Note that the theorem above is constructive, so if one wants, one can write down an explicit single geneator of $M_{n^2}(\mathcal O_n)$, and use the isomorphism $M_n(M_n(\mathcal O_n)) \cong M_n(\mathcal O_n) \cong \mathcal O_n$ I described above to express this element in $\mathcal O_n$.
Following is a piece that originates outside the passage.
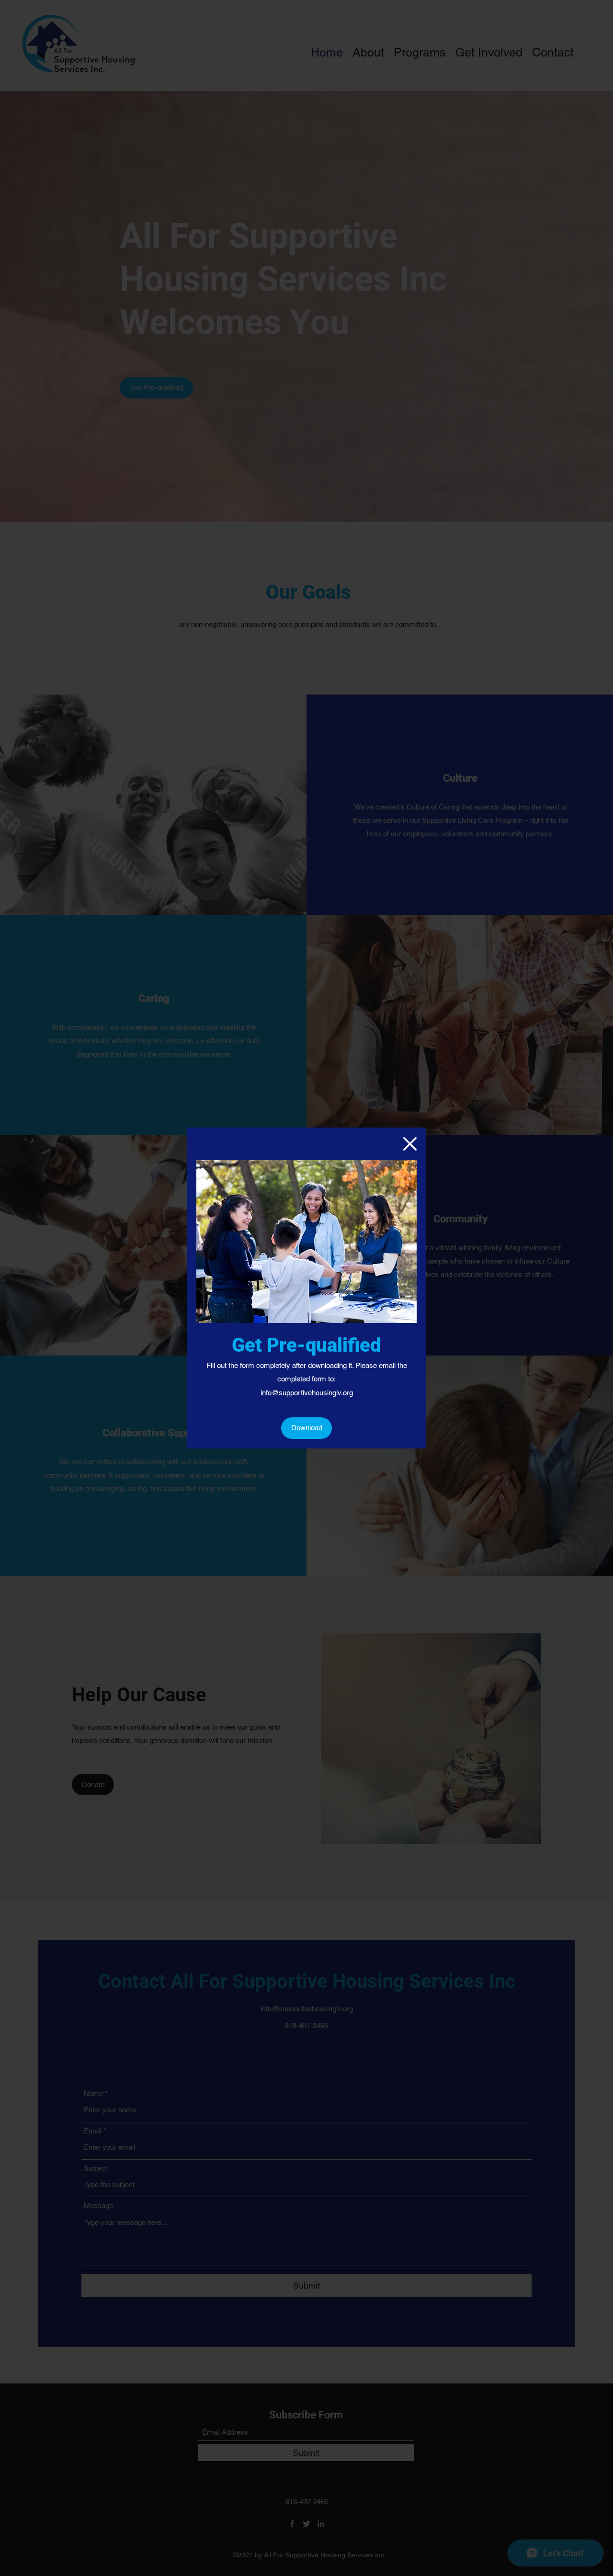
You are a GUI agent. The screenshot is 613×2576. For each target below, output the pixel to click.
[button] (410, 1144)
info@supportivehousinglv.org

It is also true for $\mathcal O_\infty$, but I lack an elementary proof. You can use much deeper machinery, namely that $\mathcal O_\infty$ is $\mathcal Z$-stable (i.e. $\mathcal O_\infty \otimes \mathcal Z \cong \mathcal O_\infty$ where $\mathcal Z$ is the Jiang-Su algebra). Then it follows from the main result of [Thiel, Hannes; Winter, Wilhelm The generator problem for Z-stable C∗-algebras. Trans. Amer. Math. Soc. 366 (2014), no. 5, 2327–2343], which states that any separable, unital $\mathcal Z$-stable $C^\ast$-algebra is singly generated.